History, of course, is a subjective science, and this ecumenically-oriented telling of it has its own intentions as surely as a more polemical one does. I do not have the historical expertise to offer an authoritative evaluation of any competing portrayals of Sattler’s life and legacy. What I can say is that this non-polemical reading of his story, while ecumenically groundbreaking, is not a de novo invention. An intriguing 1987 article by Abbot Eoin de Bhaldraithe (excerpted here) argues a number of strong connections between Benedictine monasticism and Anabaptism in Sattler’s theology, without glossing over the ruptures that did occur. Sattler’s markedly irenic approach is certainly evident in his articulate defense at his trial, in which he consistently addresses his accusers as “servants of God” (a far cry from the harsher rhetorical tone of certain other Anabaptist leaders). In recent decades, events such as Vatican II and various ecumenical dialogues have opened the way for reevaluations, on both sides of the Reformation divide, of what Sattler stood for, as Ivan Kauffman articulates in his open letter:
We have come to believe that Catholics can now understand Michael Sattler as a martyr for beliefs that were adopted as official Catholic doctrine at Vatican II, in the Declaration on Religious Liberty. And that Mennonites and Amish can now view Michael Sattler not only as one of their major founders, but as one who brought with him many of the riches of the pre-Reformation Benedictine tradition in which he was formed, and on which their own traditions are based.
To describe Sattler as an early Mennonite Catholic is not simply an easy capitulation to the false ecumenism that believes our differences don’t really matter. It is a recognition that he exemplified the best in both traditions, and that he combined them into a new ‘lay monasticism’ which has survived for 500 years, producing the first fully nonviolent lay Christian community in the Church’s history….
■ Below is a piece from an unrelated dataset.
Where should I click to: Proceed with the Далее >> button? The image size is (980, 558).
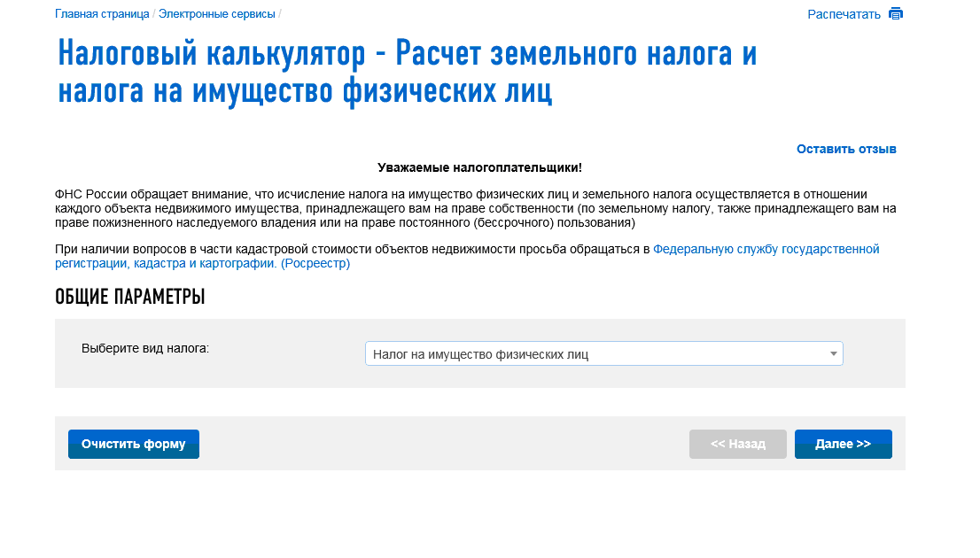[843, 445]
Michael Sattler was a martyr for things a vast number of Christians now agree on. The time for mutual accusations of heresy is long past. All Christians now together face a completely new set of erroneous beliefs—that Christian faith is no longer necessary; that we can be Christians without a commitment to costly lay discipleship; that it no longer matters that the Church is divided and in effect at war with itself; that traditional Christian doctrine and morality are now out of date and can be safely ignored.
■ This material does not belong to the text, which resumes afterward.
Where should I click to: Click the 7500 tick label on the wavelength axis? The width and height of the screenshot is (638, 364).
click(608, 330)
Judging others, both inside and outside the Church, rarely if ever helps them—or the persons who judge. What does help is listening, as St. Benedict instructed his followers, “Listen with the ear of the heart.” Surely if members of the long-estranged Mennonite and Catholic communities will listen together with the ear of our hearts the wounds of the past can be healed and we can together become truly a peacemaking Church.
Convinced, therefore, of this martyr’s presence among the communion of saints, today we dare to say: Michael Sattler, Benedictine and Anabaptist, pray for us.